• [RECORDS FOR THE TASK]:
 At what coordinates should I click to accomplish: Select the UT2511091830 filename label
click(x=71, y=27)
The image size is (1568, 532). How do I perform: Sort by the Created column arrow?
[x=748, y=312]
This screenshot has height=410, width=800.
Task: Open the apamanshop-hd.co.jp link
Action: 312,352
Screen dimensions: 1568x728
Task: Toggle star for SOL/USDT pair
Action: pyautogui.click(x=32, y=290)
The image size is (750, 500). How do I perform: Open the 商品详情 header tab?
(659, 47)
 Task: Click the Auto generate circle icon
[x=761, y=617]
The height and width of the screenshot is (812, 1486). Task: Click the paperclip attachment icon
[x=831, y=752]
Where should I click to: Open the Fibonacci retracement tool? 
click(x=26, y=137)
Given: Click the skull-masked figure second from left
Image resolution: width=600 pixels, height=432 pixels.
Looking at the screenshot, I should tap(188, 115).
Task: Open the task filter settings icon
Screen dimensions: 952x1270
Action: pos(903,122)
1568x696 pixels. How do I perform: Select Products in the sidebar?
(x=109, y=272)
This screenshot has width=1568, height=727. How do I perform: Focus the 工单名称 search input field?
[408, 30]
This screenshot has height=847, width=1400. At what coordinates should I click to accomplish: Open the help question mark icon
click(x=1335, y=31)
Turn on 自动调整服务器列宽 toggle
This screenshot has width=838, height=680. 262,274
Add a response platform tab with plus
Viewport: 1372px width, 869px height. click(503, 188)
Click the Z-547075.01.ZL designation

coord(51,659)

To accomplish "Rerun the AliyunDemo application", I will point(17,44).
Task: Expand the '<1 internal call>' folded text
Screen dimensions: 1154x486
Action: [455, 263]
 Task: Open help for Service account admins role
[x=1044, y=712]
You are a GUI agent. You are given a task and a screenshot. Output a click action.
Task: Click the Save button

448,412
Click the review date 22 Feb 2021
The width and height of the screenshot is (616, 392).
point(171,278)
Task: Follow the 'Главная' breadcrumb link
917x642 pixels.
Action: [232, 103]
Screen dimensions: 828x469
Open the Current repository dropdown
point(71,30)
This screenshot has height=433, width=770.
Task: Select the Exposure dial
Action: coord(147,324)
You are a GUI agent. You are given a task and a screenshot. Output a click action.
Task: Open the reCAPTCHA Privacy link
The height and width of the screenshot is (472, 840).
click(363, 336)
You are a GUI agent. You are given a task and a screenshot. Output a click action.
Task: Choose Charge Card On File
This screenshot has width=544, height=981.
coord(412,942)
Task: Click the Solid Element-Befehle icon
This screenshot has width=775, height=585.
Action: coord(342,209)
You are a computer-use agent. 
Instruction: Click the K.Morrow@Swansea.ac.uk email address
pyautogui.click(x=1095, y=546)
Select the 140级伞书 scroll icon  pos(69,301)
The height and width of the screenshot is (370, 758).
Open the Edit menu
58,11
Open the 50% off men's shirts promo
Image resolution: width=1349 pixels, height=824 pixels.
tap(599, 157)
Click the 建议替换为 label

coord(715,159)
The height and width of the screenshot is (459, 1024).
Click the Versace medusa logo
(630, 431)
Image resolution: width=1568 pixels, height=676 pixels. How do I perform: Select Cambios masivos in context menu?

• [TASK TO COMPLETE]: The records above should be repeated in full, exactly as given.

• [WRITTEN REPLY]:
 At what coordinates should I click to accomplish: Select the UT2511091830 filename label
click(x=71, y=27)
The image size is (1568, 532). How do I perform: Sort by the Created column arrow?
[x=748, y=312]
This screenshot has height=410, width=800.
Task: Open the apamanshop-hd.co.jp link
Action: 312,352
Screen dimensions: 1568x728
Task: Toggle star for SOL/USDT pair
Action: pyautogui.click(x=32, y=290)
The image size is (750, 500). How do I perform: Open the 商品详情 header tab?
(659, 47)
 Task: Click the Auto generate circle icon
[x=761, y=617]
The height and width of the screenshot is (812, 1486). Task: Click the paperclip attachment icon
[x=831, y=752]
Where should I click to: Open the Fibonacci retracement tool? 
click(x=26, y=137)
Given: Click the skull-masked figure second from left
Image resolution: width=600 pixels, height=432 pixels.
Looking at the screenshot, I should tap(188, 115).
Task: Open the task filter settings icon
Screen dimensions: 952x1270
Action: pos(903,122)
1568x696 pixels. How do I perform: Select Products in the sidebar?
(x=109, y=272)
This screenshot has width=1568, height=727. How do I perform: Focus the 工单名称 search input field?
[408, 30]
This screenshot has height=847, width=1400. At what coordinates should I click to accomplish: Open the help question mark icon
click(x=1335, y=31)
Turn on 自动调整服务器列宽 toggle
This screenshot has width=838, height=680. 262,274
Add a response platform tab with plus
Viewport: 1372px width, 869px height. click(503, 188)
Click the Z-547075.01.ZL designation

coord(51,659)

To accomplish "Rerun the AliyunDemo application", I will point(17,44).
Task: Expand the '<1 internal call>' folded text
Screen dimensions: 1154x486
Action: [455, 263]
 Task: Open help for Service account admins role
[x=1044, y=712]
You are a GUI agent. You are given a task and a screenshot. Output a click action.
Task: Click the Save button

448,412
Click the review date 22 Feb 2021
The width and height of the screenshot is (616, 392).
point(171,278)
Task: Follow the 'Главная' breadcrumb link
917x642 pixels.
Action: [232, 103]
Screen dimensions: 828x469
Open the Current repository dropdown
point(71,30)
This screenshot has height=433, width=770.
Task: Select the Exposure dial
Action: coord(147,324)
You are a GUI agent. You are given a task and a screenshot. Output a click action.
Task: Open the reCAPTCHA Privacy link
The height and width of the screenshot is (472, 840).
click(363, 336)
You are a GUI agent. You are given a task and a screenshot. Output a click action.
Task: Choose Charge Card On File
This screenshot has width=544, height=981.
coord(412,942)
Task: Click the Solid Element-Befehle icon
This screenshot has width=775, height=585.
Action: coord(342,209)
You are a computer-use agent. 
Instruction: Click the K.Morrow@Swansea.ac.uk email address
pyautogui.click(x=1095, y=546)
Select the 140级伞书 scroll icon  pos(69,301)
The height and width of the screenshot is (370, 758).
Open the Edit menu
58,11
Open the 50% off men's shirts promo
Image resolution: width=1349 pixels, height=824 pixels.
tap(599, 157)
Click the 建议替换为 label

coord(715,159)
The height and width of the screenshot is (459, 1024).
Click the Versace medusa logo
(630, 431)
Image resolution: width=1568 pixels, height=676 pixels. How do I perform: Select Cambios masivos in context menu?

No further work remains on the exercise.